*STATED GOAL*: Quote, unchanged, everything from the line containing "I will pos(1006,691)." down to the last line of the items.

*EXERCISE INPUTS*:
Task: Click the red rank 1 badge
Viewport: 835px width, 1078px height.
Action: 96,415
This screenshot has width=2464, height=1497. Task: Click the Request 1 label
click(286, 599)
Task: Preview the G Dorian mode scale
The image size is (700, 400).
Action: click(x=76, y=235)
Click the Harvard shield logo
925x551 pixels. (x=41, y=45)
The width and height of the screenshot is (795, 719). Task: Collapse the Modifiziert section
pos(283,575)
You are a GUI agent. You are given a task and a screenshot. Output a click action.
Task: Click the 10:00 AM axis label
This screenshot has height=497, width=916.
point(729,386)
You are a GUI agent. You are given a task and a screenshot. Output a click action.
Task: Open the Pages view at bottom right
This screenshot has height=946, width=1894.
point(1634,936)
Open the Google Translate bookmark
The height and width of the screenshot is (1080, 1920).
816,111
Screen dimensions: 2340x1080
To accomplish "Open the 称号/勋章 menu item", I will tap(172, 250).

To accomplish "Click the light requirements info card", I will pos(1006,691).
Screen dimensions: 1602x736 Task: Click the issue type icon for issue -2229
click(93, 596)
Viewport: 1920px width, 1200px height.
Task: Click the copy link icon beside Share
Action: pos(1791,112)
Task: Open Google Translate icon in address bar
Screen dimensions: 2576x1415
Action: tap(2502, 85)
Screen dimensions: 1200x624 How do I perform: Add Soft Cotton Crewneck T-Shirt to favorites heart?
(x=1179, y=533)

*ANSWER TO THIS PROBLEM*:
To accomplish "Click the light requirements info card", I will pos(1006,691).
Screen dimensions: 1602x736 Task: Click the issue type icon for issue -2229
click(93, 596)
Viewport: 1920px width, 1200px height.
Task: Click the copy link icon beside Share
Action: pos(1791,112)
Task: Open Google Translate icon in address bar
Screen dimensions: 2576x1415
Action: tap(2502, 85)
Screen dimensions: 1200x624 How do I perform: Add Soft Cotton Crewneck T-Shirt to favorites heart?
(x=1179, y=533)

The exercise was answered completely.